Diante da tensão estabelecida com iminência das braçadeiras One Love entrarem em campo, da contrariedade do país sede e da posição punitiva adotada pela FIFA, as sete federações europeias emitiram nota conjunta: “A Fifa tem sido muito clara de que vai impor sanções esportivas se nossos capitães usarem as braçadeiras no campo de jogo. Como federações nacionais, não podemos colocar nossos jogadores em uma posição na qual poderiam enfrentar sanções esportivas, incluindo cartões. Então, pedimos aos capitães que não tentem vestir as braçadeiras nos jogos da Copa do Mundo […] estamos preparados para pagar multas que normalmente aplicam sobre brechas nas regras de uniformes, e temos um compromisso forte para vestir a braçadeira. Porém, não podemos colocar nossos jogadores em situação na qual poderiam receber cartões ou mesmo forçados a deixar o campo”.

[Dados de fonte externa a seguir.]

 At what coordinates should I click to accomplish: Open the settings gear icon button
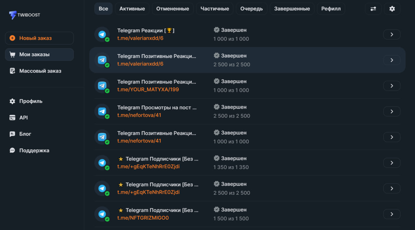(x=392, y=9)
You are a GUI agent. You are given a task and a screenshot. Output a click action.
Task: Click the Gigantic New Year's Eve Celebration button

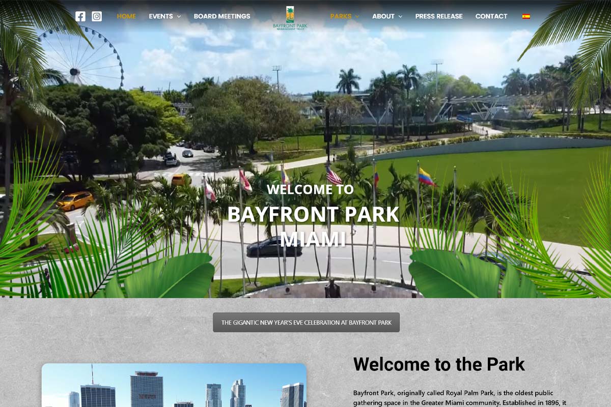coord(306,323)
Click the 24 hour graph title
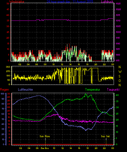127x152 pixels. tap(70, 1)
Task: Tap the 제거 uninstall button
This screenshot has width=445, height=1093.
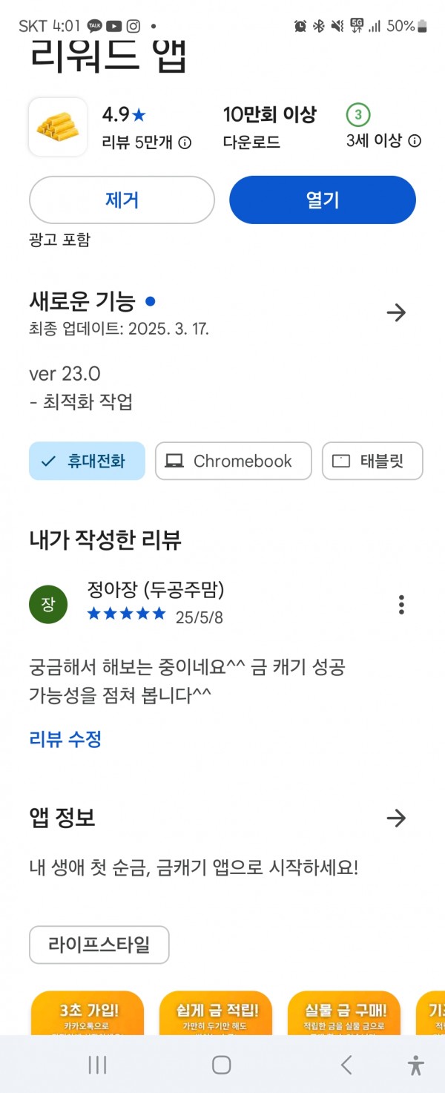Action: 122,200
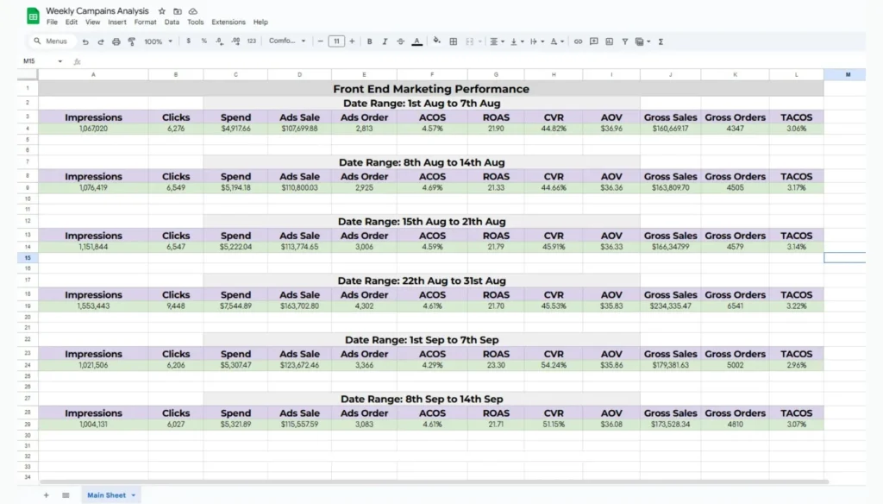Insert a chart from toolbar
The width and height of the screenshot is (883, 504).
pyautogui.click(x=609, y=41)
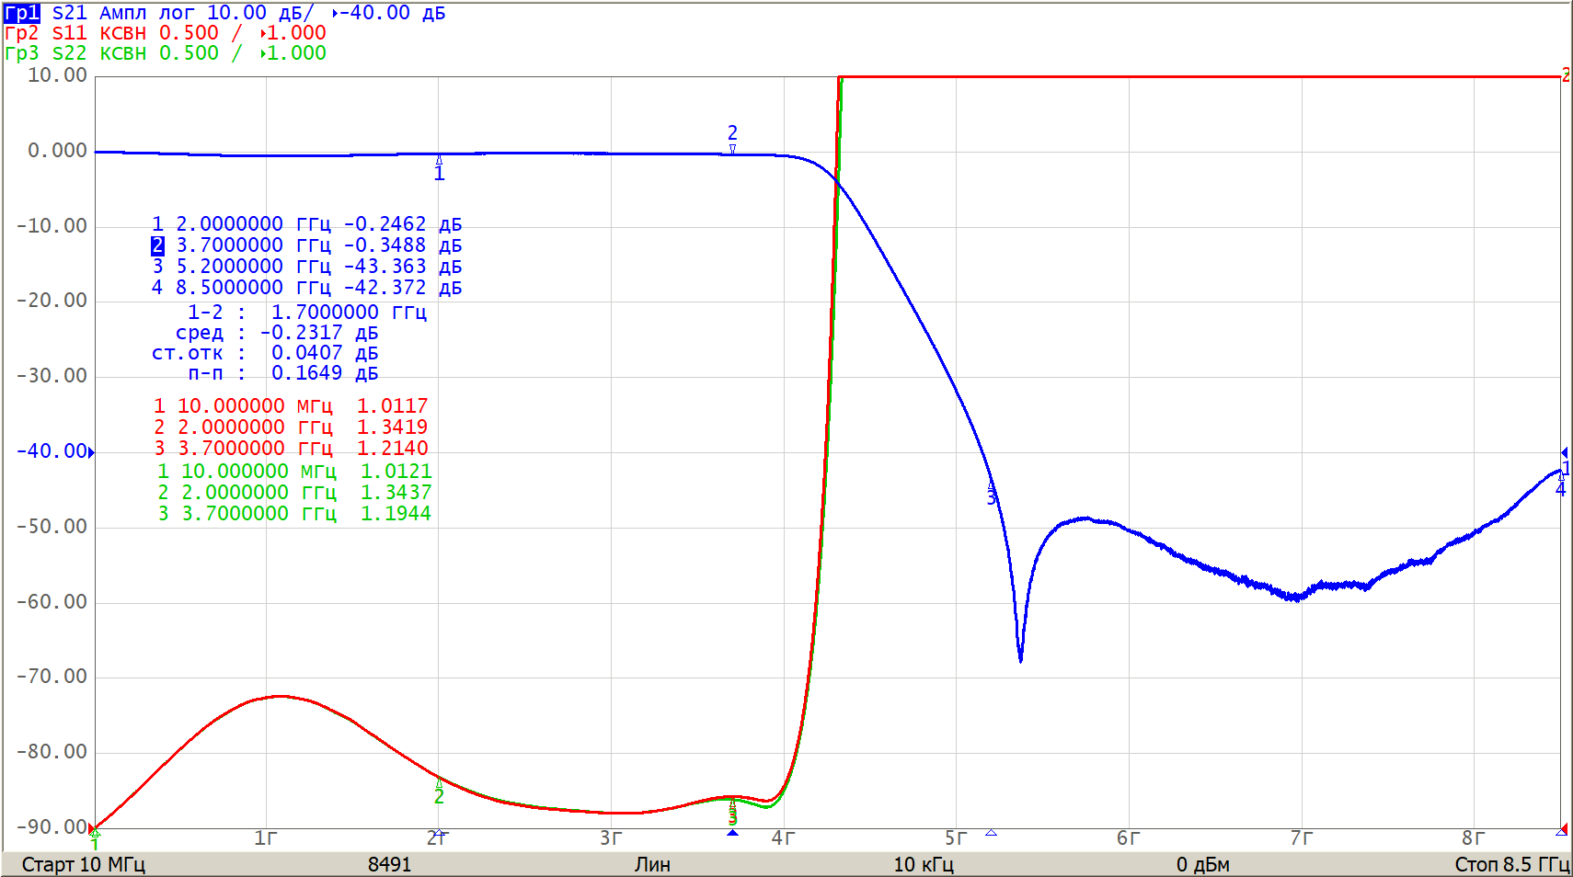Select marker 4 at the S21 trace end

(1560, 486)
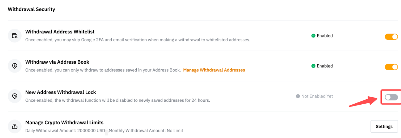Image resolution: width=401 pixels, height=138 pixels.
Task: Disable the Withdrawal Address Whitelist toggle
Action: 391,37
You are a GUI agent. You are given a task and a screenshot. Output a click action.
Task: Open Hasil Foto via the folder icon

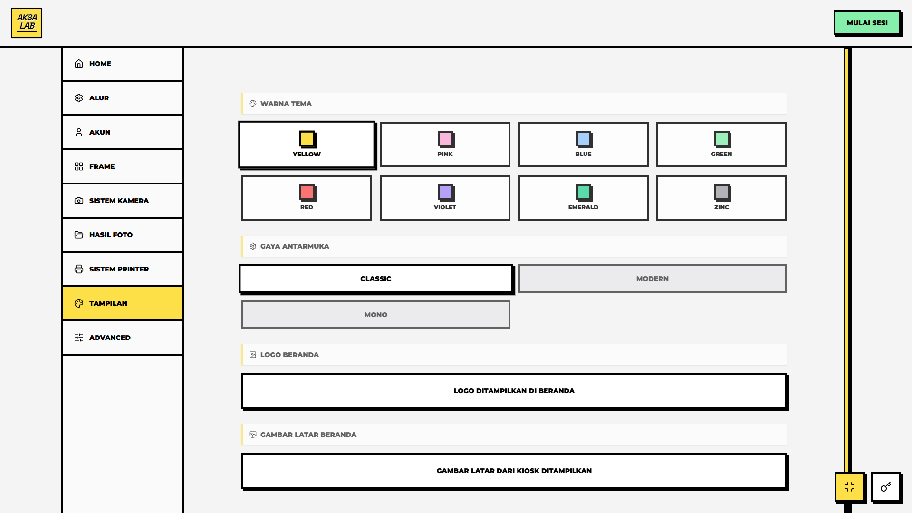tap(79, 235)
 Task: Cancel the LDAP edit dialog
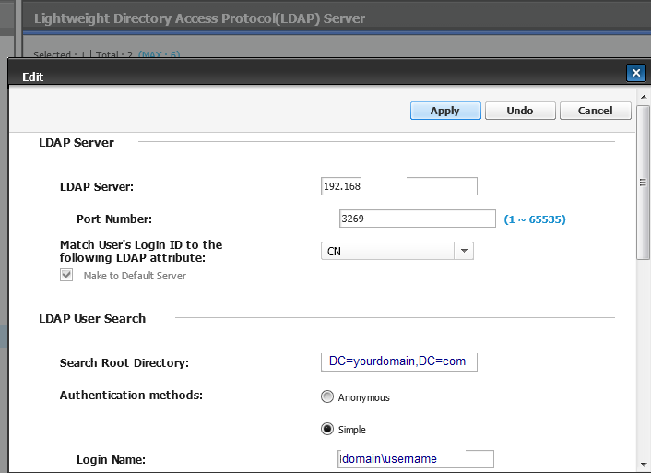pos(595,111)
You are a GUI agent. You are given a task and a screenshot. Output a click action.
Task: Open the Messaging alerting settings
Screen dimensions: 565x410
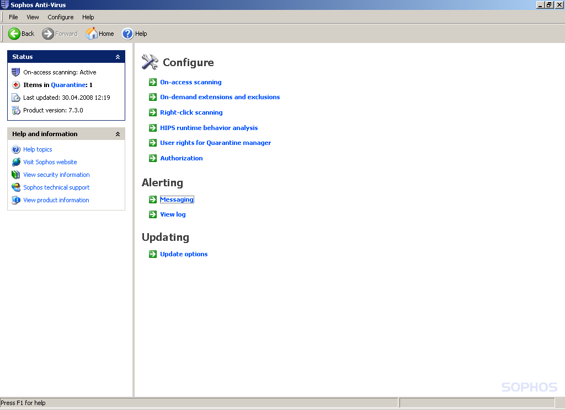click(177, 199)
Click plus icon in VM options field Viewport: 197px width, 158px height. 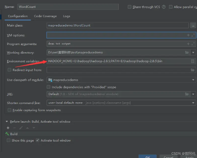point(188,35)
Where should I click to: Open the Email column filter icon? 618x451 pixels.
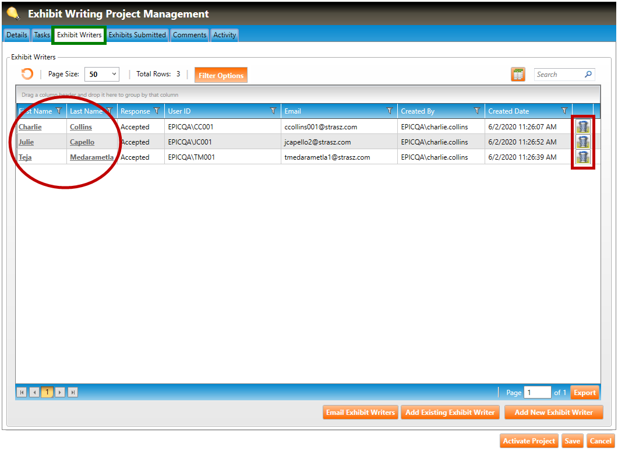click(x=390, y=111)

Mesmo assim, o goleirão Manuel Neuer vestiu duas braçadeiras no jogo de estreia da sua Alemanha: a comum, autorizada pela FIFA e visível ao público, e a One Love escondida debaixo da camisa. Ao entrar em campo e posar para a foto oficial, o time inteiro tapou a boca com a mão e escondeu a faixa autorizada que estava no braço do goleiro capitão, para que ela não aparecesse. Detalhe: essas imagens não foram mostradas pela transmissão oficial de TV (controlada pela FIFA), como se não tivessem existido, mas ganharam as redes sociais e a mídia em poucos segundos.

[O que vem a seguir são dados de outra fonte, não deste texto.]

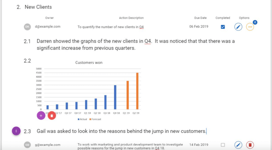Click the GB owner avatar
The height and width of the screenshot is (150, 272).
point(27,145)
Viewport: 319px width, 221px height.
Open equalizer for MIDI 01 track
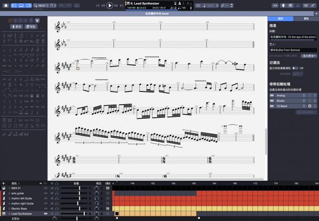[108, 188]
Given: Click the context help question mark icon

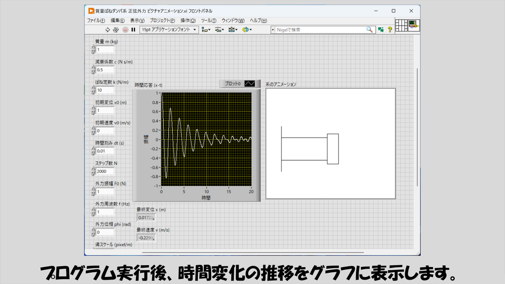Looking at the screenshot, I should [x=390, y=30].
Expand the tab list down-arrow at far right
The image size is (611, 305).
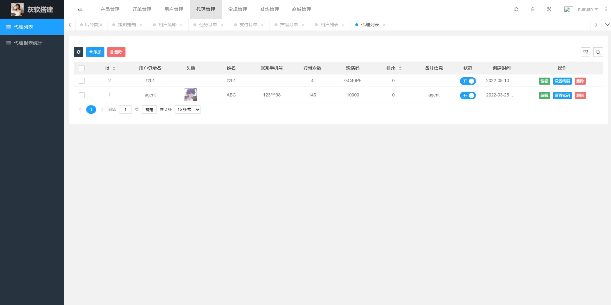[x=607, y=25]
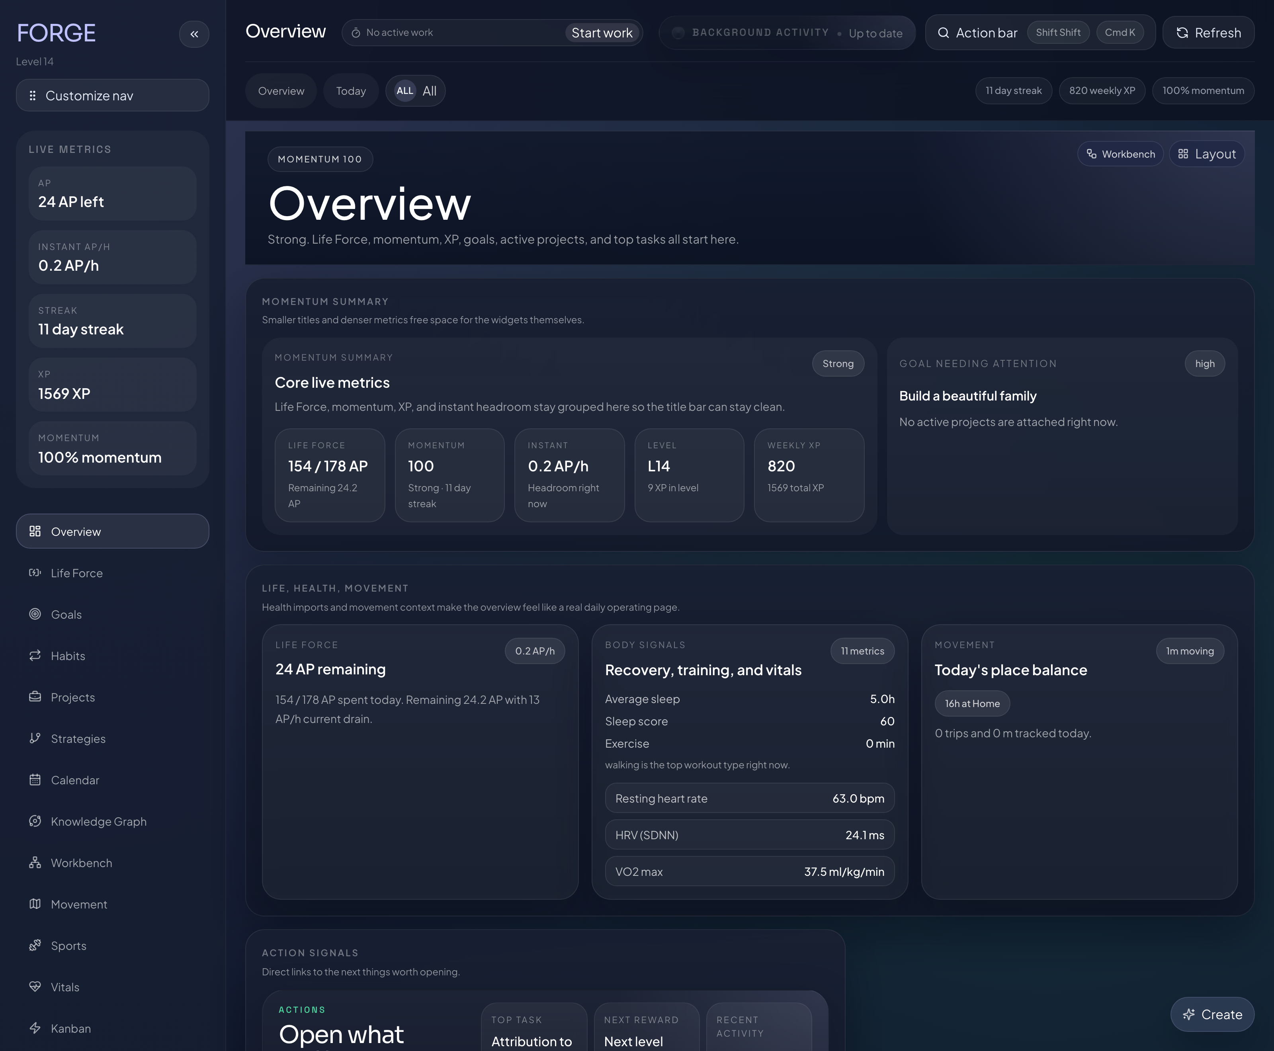The image size is (1274, 1051).
Task: Select the Kanban lightning icon
Action: (35, 1028)
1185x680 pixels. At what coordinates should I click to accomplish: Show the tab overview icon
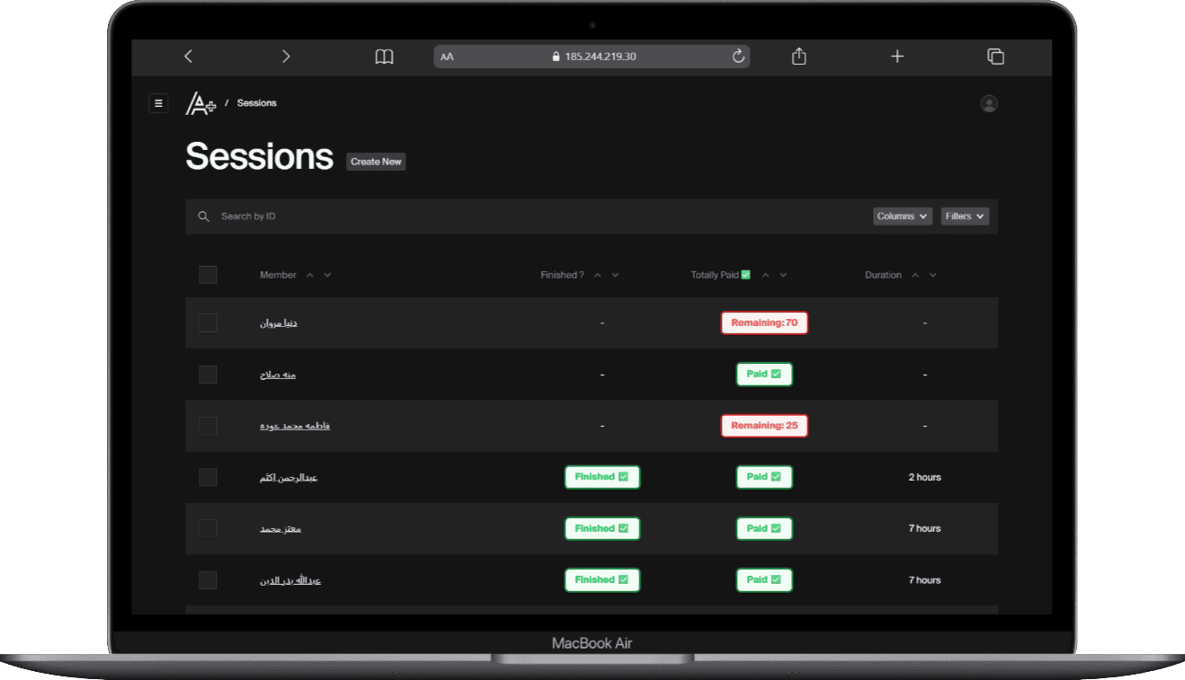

Já a Hummel, fornecedora do material esportivo da Dinamarca, tomou uma decisão carregada de forte mensagem contra o Catar e seu histórico de violações, ao reduzir completamente a exposição de sua logomarca no vestuário de jogo do time. Para isso, deixou-a na mesma cor (vermelha, branca ou preta) dos três uniformes oficiais. “Não queremos ser visíveis em um torneio que custou a vida de milhares de pessoas”, informou a empresa em suas redes sociais. De quebra, afirmou que o terceiro uniforme, na cor preta, é uma homenagem e manifestação de luto pelos trabalhadores que perderam a vida na construção dos estádios da Copa (as denúncias apontam 6 mil mortos). Para completar o pacote, a empresa incluiu “frases críticas” nas camisas de treino.

Há quem considere que a FIFA parece temer a vida real e investe numa espécie de realidade paralela, principalmente ao redor das Copas do Mundo. Afinal, é um evento poderosíssimo, seguido com paixão por bilhões de pessoas em todo o planeta. As cifras envolvidas dão uma boa pista e ajudam a explicar a ideia de abandonar os intervalos de quatro anos para transformar os Mundiais em certames bienais, algo que poderá banalizar a disputa e provavelmente diminuir seu porte, transformando-o em apenas mais um torneio do calendário.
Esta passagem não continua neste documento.